Ainsi que dans l’arène un vigoureux quadrige,
Excité tout à coup par de mordants cinglons,
S’enlève, et rondement vers le but se dirige,
Ainsi la poupe vole aux liquides vallons,
Et derrière blanchit le flot qu’on entend geindre.
La nef va toujours droit, et l’épervier tournant,
Le plus prompt des oiseaux, ne pourrait pas l’atteindre,
Si vite elle parcourt l’abîme frissonnant,
En portant ce mortel, divin par sa sagesse.
Lui dont l’âme jadis souffrit mainte douleur
À travers les combats et la mer piperesse,
Dort en paix maintenant, oublieux du malheur !

À l’heure où resplendit l’étoile adamantine,
Qui de la fraîche Aurore annonce le réveil,
D’Ithaque s’approcha le vogueur sans pareil.

En l’île ithacéenne est le port de Phorcyne,
Vieillard marin : ce port offre des deux côtés
De gigantesques rocs surplombant son passage.

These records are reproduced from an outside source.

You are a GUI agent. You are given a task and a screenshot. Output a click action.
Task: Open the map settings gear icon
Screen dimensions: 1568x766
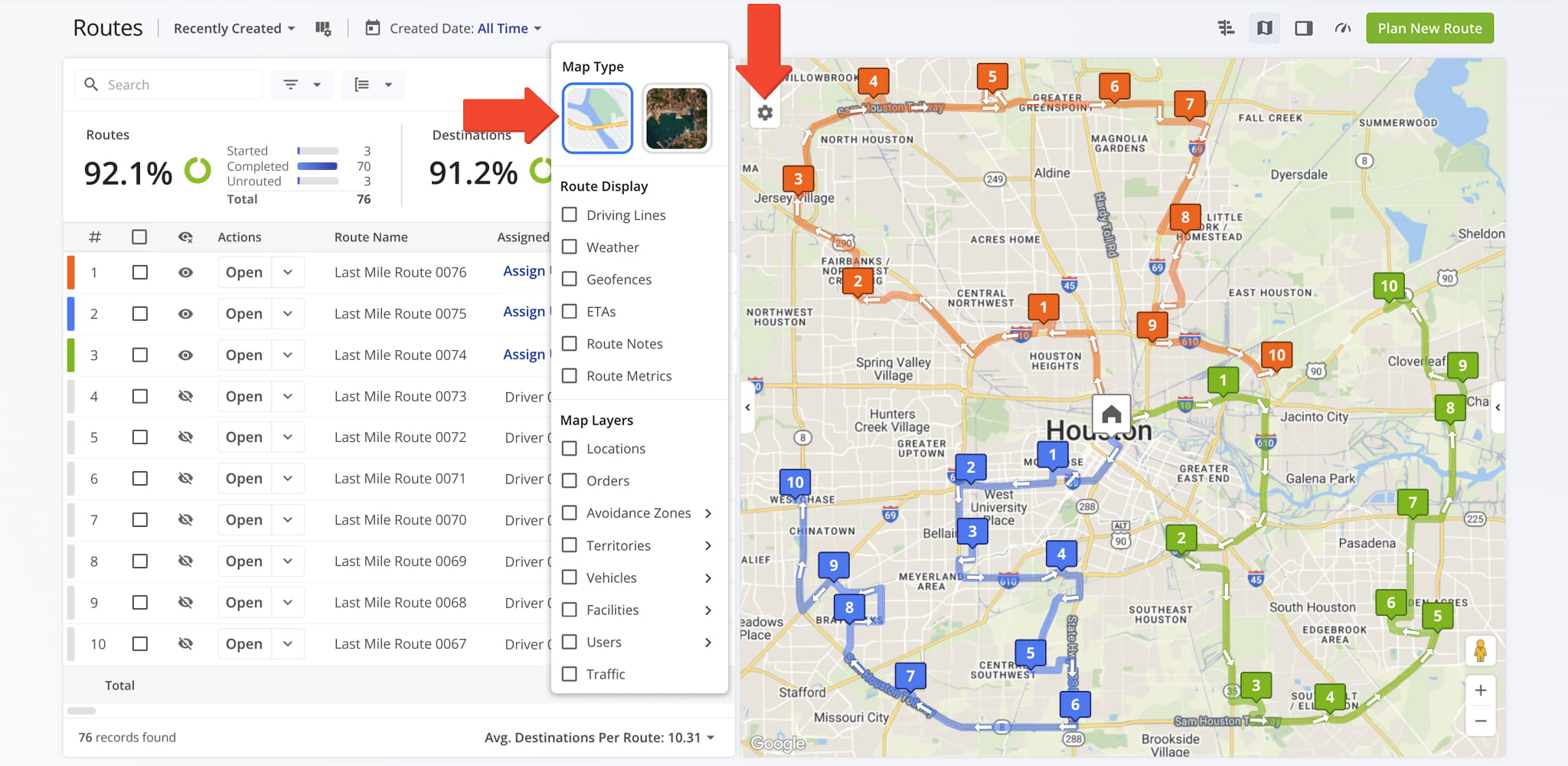coord(764,113)
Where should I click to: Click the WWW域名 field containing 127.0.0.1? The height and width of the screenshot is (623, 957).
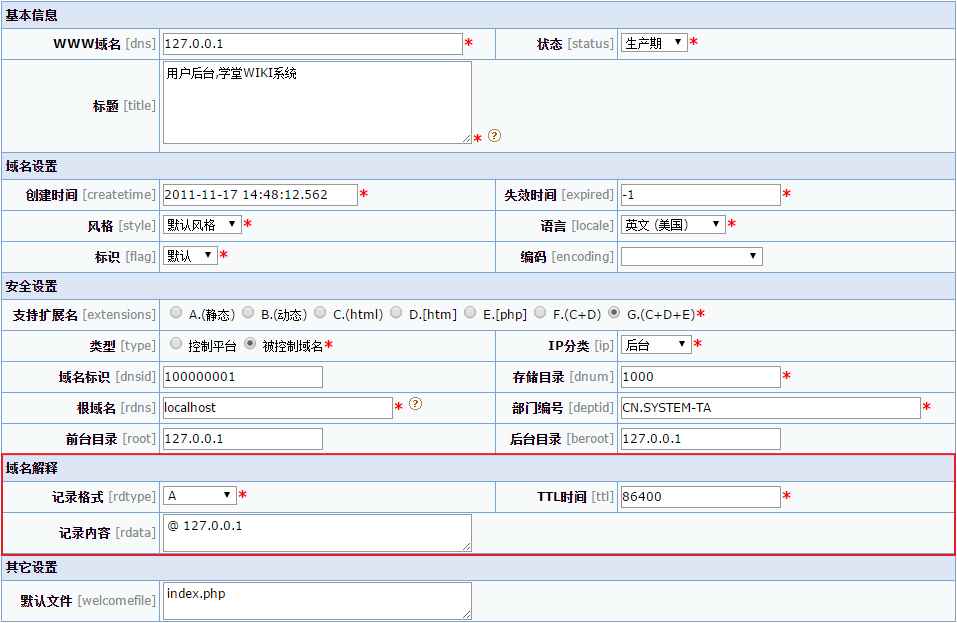tap(310, 43)
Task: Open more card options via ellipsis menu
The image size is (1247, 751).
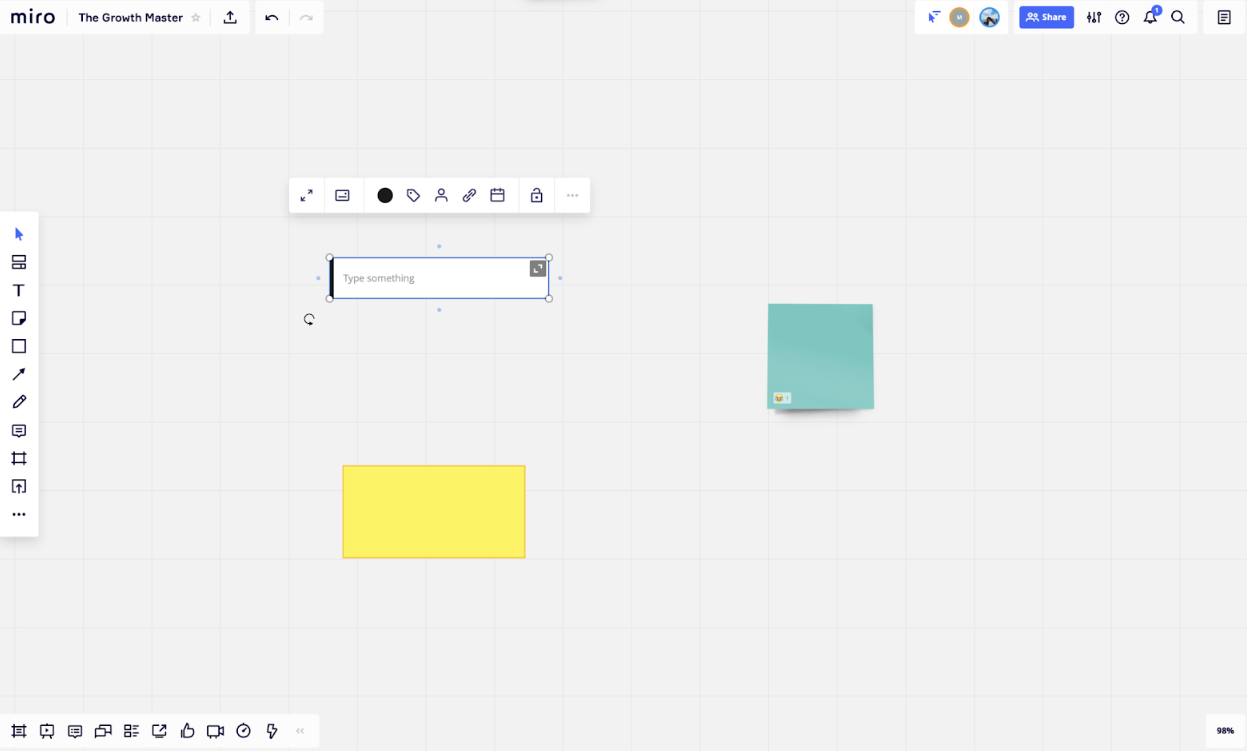Action: click(572, 195)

Au dehors les grands flots sont par eux abrités
Des vents noirs, et dedans, une fois au mouillage,
Les nefs sans une amarre y bercent leurs agrès.
Un olivier au fond déroule ses feuillades,
Et près de lui se trouve un antre obscur et frais,
Cher aux Nymphes des eaux qu’on appelle Naïades.